== Document text
Day of the Foundation of the Republic (Korean: 공화국 창건일) is the Republic Day and National day[1] of the Democratic People's Republic of Korea, held on 9 September.

The Day of the Foundation of the Republic is one of the most important holidays of the country, along with the Day of the Sun (birthday of Kim Il-sung), Day of the Shining Star (birthday of Kim Jong-il) and Party Foundation Day.[2]

History[edit]

Following the Liberation of Korea in 1945 by the Soviet and American forces, a communist Soviet military regime was set up in the northern part of Korea. A new Supreme People's Assembly was elected in August 1948, and on 3 September a new constitution was promulgated. The Democratic People's Republic of Korea was proclaimed on 9 September, with Kim Il-sung as Premier.[3] Because the date is 9 September, it is also called 9 · 9 (old version).

National celebrations[edit]

The holiday is celebrated throughout the country.[4] On this day, events such as art performances, exhibitions, athletic events, and reports are held. On jubilee years (ex: 25th anniversary, 40th anniversary, 50th anniversary, 60th anniversary, 70th anniversary), military parades on Kim Il-sung Square take place with the participation of the leader of North Korea. It is also common for new children to be admitted to the Korean Children's Union on the day.[1]

In contrast to many other holidays that are very politicized, the Foundation Day concerns the whole country. It also has an international and diplomatic outlook with foreigners being likelier to attend it than some other holidays.[5] The day was first celebrated in 1949. The intensity of celebrations has varied considerably. Celebrations in 1950 were low key due to the Korean War. In contrast, 1956 saw sizeable celebrations following Kim Il-sung's triumph in a domestic political crisis just days earlier called the August Faction Incident. In 1997 the Juche calendar was adopted on September 9, which became September 9, Juche 86.[5]

In 1978, the country celebrated the 30th anniversary of the republic. In honor of the anniversary, Chinese paramount leader Deng Xiaoping attended in his official capacities as the First Vice Premier of the State Council and the Chairman of the Chinese People's Political Consultative Conference.[6][7] In 2018, North Korea marked the 70th anniversary of its foundation, during which Russian Federation Council Chairman Valentina Matviyenko and Mauritanian President Mohamed Ould Abdel Aziz, as well as delegations from Cuba, Syria, Lebanon, Palestine, the Dominican Republic, Uganda, and South Africa were in attendance during the celebrations.[8] Chinese Communist Party general secretary Xi Jinping was expected to attend the parade during his state visit to North Korea on 9 September, however cancelled his attendance, instead sending Congress chairman Li Zhanshu to Pyongyang.[9][10][11] For the first time in five years, the Arirang Mass Games will also take place.[12]

National civil-military parade[edit]

The semiannual parade, which was a feature of the day since the first parade of 1948, and is also televised on Korean Central Television via tape delay (since 2018), is a key highlight of the national celebrations in Pyongyang. Since 1958, parades have been held on the city's Kim Il-sung Square in honor of the holiday every 5 years, following Chinese practice. The first parade was a purely civil one (and so did others like the parades of 1960, 1968 and 1988) and it was in 1993 that the parade became a civil-military event.
====
Required actions:
• a. In the text on the Day of the Foundation of the Republic:
(i) On what date is the holiday held?
(ii) In what year was the day first celebrated?
(iii) Where have the parades been held since 1958?
• b. Write out the Foundation Day text from "Day of the Foundation of the Republic (Korean: 공화국" to "on 9 September.", switching "Republic Day" to "Foundation Day".
• c. Can you pick up the text on North Korea's Day of the Foundation of the Republic after its last sentence and carry it on?
== Available data
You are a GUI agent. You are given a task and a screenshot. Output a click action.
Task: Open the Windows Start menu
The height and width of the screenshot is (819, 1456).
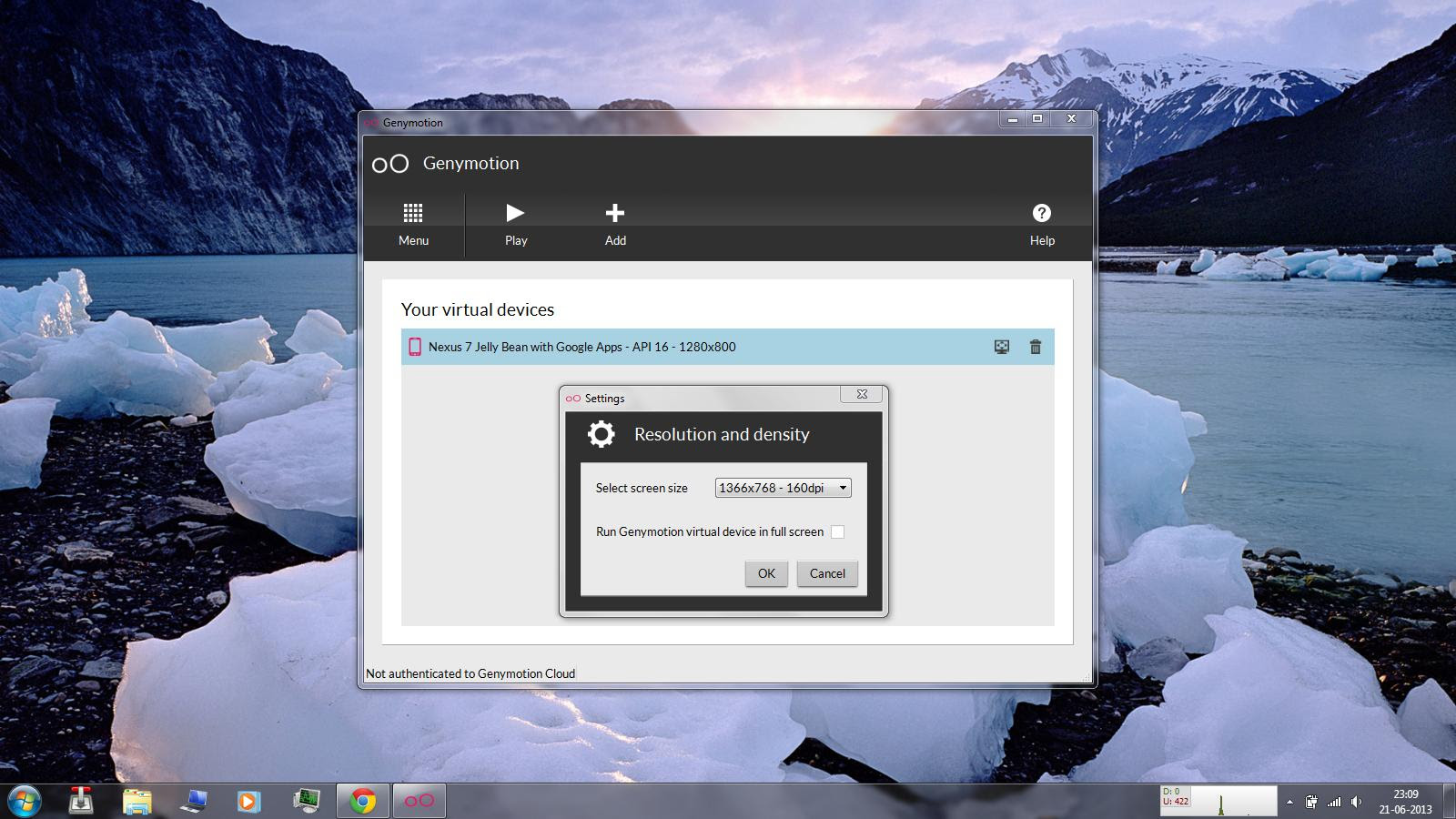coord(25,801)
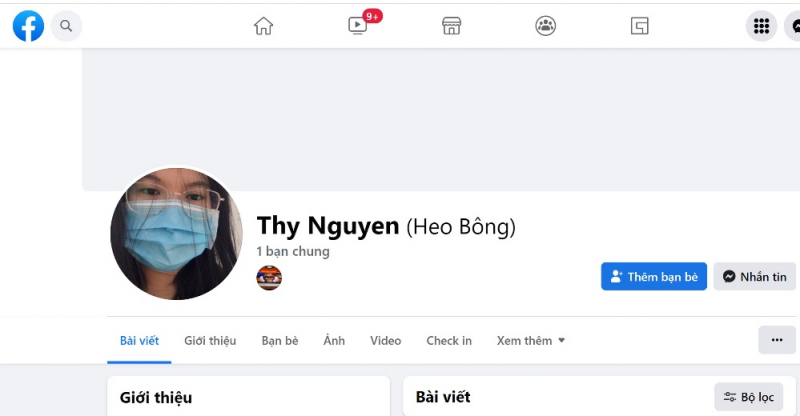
====
Replies:
• a.
(i) 9 September
(ii) 1949
(iii) On Kim Il-sung Square in Pyongyang

• b.
Day of the Foundation of the Republic (Korean: 공화국 창건일) is the Foundation Day and National day[1] of the Democratic People's Republic of Korea, held on 9 September.

• c.
The parade is attended by the Supreme Leader of the DPRK in his capacity as the Supreme Commander of the Armed Forces of North Korea, and the current format dates from the parade of 2013. Its commander is a general-ranked officer of the KPA with the rank of either Colonel General or General of the Army (rarely a vice marshal) with the billet of Commanding Officer, Pyongyang Defense Command, with the parade inspector also is a general-ranked officer of the KPA with the rank of either Colonel General or General of the Army (rarely a vice marshal or even a Marshal of the Republic) with higher billets, usually the Chief of the General Staff or Minister of the People's Armed Forces.

Rehearsals[edit]

The Korean People's Army prepares for these parades at Mirim Parade Training Ground in the summer and is expected to be one of the largest according to a satellite analysis of the capital.[13][14] The training ground includes a replica of Kim Il-Sung Square and the central grandstand that is used during rehearsals.[15]

Arrival honors[edit]

Before 10 a.m., the parade is formed up as a trumpeter sounds the attention call. To the tune of the massed bands of the Korean People's Army and the Korean People's Internal Security Forces, the parade's formations march into Kim Il-sung Square by battalions, each echelon halting and then taking their places in the square. Since 2013 the guard of honor battalion of the Supreme Guard Command, a joint service formation, takes its places in the formation as well together with the massed bands. (A third honor guard company is stationed in front of the Grand People's Study House to receive the arrival of the Supreme Leader and other party and state leaders.)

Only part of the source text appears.